Graphical plotting (semi-log) of data over time will provide information on whether the L. monocytogenes population has increased, decreased or remained stable. Combining population data with data on spoilage organisms, product parameters, and other factors, provides information that can be used to determine the safety of the product, determine the shelf-life and understand the critical factors underlying the control of L. monocytogenes. These data should enable food processors to determine whether the limit for L. monocytogenes of 100 cfu/g will be reached during the shelf-life of the product.
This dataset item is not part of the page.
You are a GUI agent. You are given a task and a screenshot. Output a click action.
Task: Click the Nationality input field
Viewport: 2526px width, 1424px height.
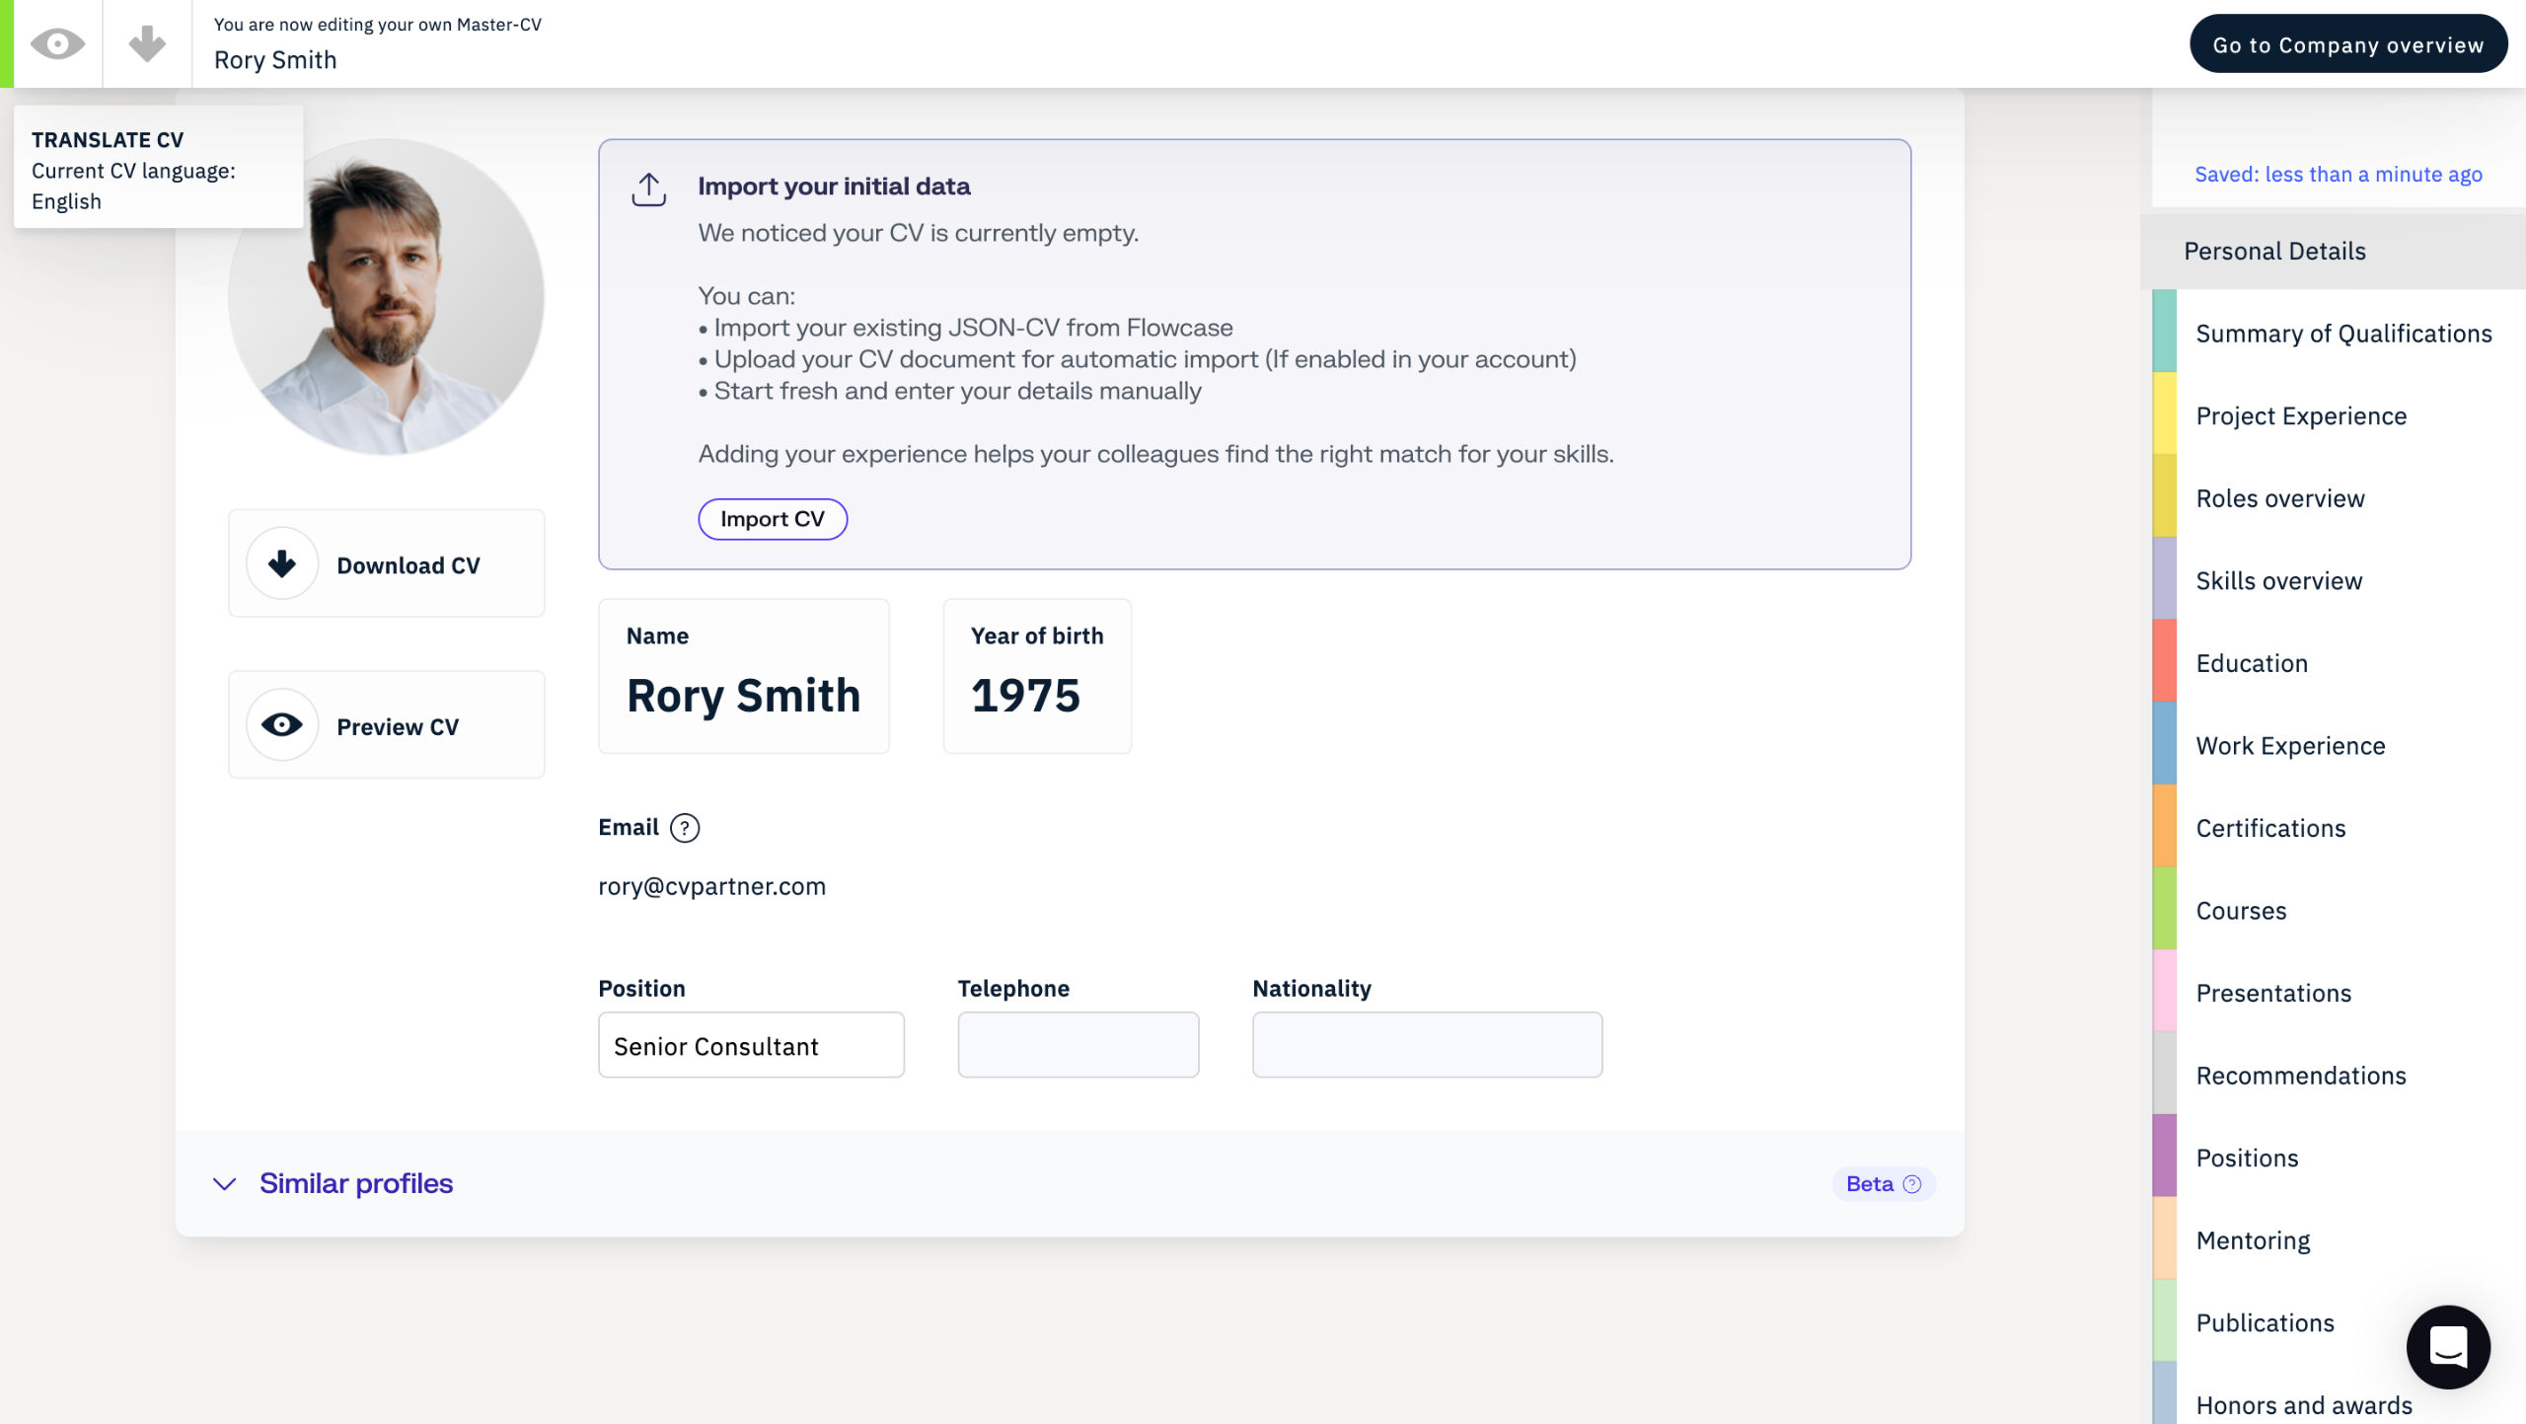(x=1427, y=1045)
Calculating the difference between the concentration (log cfu/g) of L. monocytogenes after a lethal treatment and the concentration (log cfu/g) before the treatment will give the log reduction. The Policy on Listeria monocytogenes in Ready-to-Eat Foods (Health Canada, 2010) recommends a minimum 5-log reduction treatment during processing (usually achieved by heating), and a minimum 3-log reduction treatment post-processing.
All aspects of the challenge study should be documented in a report. This will include information on the selected strains and their preparation, the properties and intended shelf-life of the food product(s) tested, inoculation method, justification of the storage conditions and length, sampling design and method, enumeration and isolation methods, raw data and calculations as well as the conclusions and interpretation. The reasoning and statistical data behind each decision should also be documented.
For guidance on recommended procedures and practices to reduce the risk of L. monocytogenes in RTE food products, refer to the Policy on Listeria monocytogenes in Ready-to-Eat Foods (Health Canada, 2010). In general, food safety is managed by adherence to good hygienic practices and HACCP-based procedures.
It may be possible to reformulate the food product to prevent the growth of L. monocytogenes by altering the composition of the product, i.e., decreasing pH, decreasing water activity with humectants, adding approved preservatives, etc. A reassessment of the lethality treatments and/or the shelf-life may be necessary. An evaluation of the microbiological quality of individual ingredients can also provide useful information.